The answer is then $F = 2 + (\text{# of intersections})$. We can use a line sweep (for example, the algorithm described in this Topcoder article) to find the number of intersections in $\mathcal O(N \log N)$ time.

Ben's code:

#include <bits/stdc++.h> using namespace std; #include <ext/pb_ds/assoc_container.hpp> using namespace __gnu_pbds; template<class T> using Tree = tree<T, null_type, less<T>, rb_tree_tag, tree_order_statistics_node_update>; int main() { ios::sync_with_stdio(false); cin.tie(nullptr); int N, T; cin >> N >> T; assert(T == 1); vector<pair<int,int>> ival(2*N+1); for (int i = 0; i < N; ++i) { int x1, y1, x2, y2; cin >> x1 >> y1 >> x2 >> y2; ival[x1] = ival[x2] = {y1,y2}; } Tree<int> active; uint64_t ans = 2; for (int x = 1; x <= 2*N; ++x) { auto [y1, y2] = ival[x]; if (active.find(y1) != active.end()) { active.erase(y1), active.erase(y2); ans += active.order_of_key(y2)-active.order_of_key(y1); } else { ans += active.order_of_key(y2)-active.order_of_key(y1); active.insert(y1), active.insert(y2); } } cout << ans << "\n"; }

**Subtasks 4: The rectangle boundaries are connected and $T = 2$.**

Let's focus on finding the number of black regions.

If we add rectangles to the plane sequentially, we can view each as inverting the colors on its inside.

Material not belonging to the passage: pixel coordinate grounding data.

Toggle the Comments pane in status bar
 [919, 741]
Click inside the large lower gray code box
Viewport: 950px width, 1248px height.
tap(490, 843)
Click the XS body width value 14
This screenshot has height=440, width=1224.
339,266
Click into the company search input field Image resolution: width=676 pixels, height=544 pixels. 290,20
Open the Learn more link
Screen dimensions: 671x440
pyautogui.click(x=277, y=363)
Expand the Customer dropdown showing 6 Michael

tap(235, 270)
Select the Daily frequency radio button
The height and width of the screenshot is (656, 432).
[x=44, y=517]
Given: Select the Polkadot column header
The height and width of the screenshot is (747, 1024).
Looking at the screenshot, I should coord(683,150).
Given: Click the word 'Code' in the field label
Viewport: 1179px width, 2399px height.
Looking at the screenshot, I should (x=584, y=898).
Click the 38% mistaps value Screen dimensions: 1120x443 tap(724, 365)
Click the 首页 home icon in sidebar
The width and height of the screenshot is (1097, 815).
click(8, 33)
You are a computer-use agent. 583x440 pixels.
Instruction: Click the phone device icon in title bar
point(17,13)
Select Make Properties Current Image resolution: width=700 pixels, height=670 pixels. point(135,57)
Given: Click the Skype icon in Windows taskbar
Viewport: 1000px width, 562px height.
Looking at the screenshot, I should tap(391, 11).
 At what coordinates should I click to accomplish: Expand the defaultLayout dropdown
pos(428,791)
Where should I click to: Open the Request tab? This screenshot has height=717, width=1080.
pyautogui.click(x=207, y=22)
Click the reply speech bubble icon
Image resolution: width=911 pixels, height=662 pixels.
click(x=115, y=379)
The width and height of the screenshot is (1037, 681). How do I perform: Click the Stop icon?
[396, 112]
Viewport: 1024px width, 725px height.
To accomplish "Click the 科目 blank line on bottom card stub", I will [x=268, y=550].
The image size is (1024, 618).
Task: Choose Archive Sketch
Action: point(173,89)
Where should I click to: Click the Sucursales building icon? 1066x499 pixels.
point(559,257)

Using this analogy, we may imagine a white line sweeping through the plane from left to right, where each vertical edge that it encounters inverts the colors on an interval.

If we draw this out for a few small cases, we may notice there are three possible events:

- A black segment on the line splits, extends, or shortens (possibly disappearing altogether).
- A new black segment appears on the line.
- Two black segments on the line merge into one.

We don't care about the first case because it doesn't change the number of black regions. The second case increments the number of black regions because it marks the start (i.e., leftmost edge) of a black region. The third case decrements the number of black regions because it means that we over-counted the number of black regions.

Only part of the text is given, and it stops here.